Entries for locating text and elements
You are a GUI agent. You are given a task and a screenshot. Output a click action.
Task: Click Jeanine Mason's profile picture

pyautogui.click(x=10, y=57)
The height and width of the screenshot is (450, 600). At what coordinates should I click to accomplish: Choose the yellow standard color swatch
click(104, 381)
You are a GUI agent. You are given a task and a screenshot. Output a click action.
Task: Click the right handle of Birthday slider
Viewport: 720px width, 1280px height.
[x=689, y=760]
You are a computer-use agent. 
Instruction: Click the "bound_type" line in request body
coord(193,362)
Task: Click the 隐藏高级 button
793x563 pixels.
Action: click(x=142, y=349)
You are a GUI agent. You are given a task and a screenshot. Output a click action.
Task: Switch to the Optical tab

◆ What is asked
Transcribe the entries verbatim, beginning with the line that contains "Task: Click the 隐藏高级 button" and continuing through the final line of the entries.

◆ Output of the task
Task: Click the 隐藏高级 button
793x563 pixels.
Action: click(x=142, y=349)
You are a GUI agent. You are given a task and a screenshot. Output a click action.
Task: Switch to the Optical tab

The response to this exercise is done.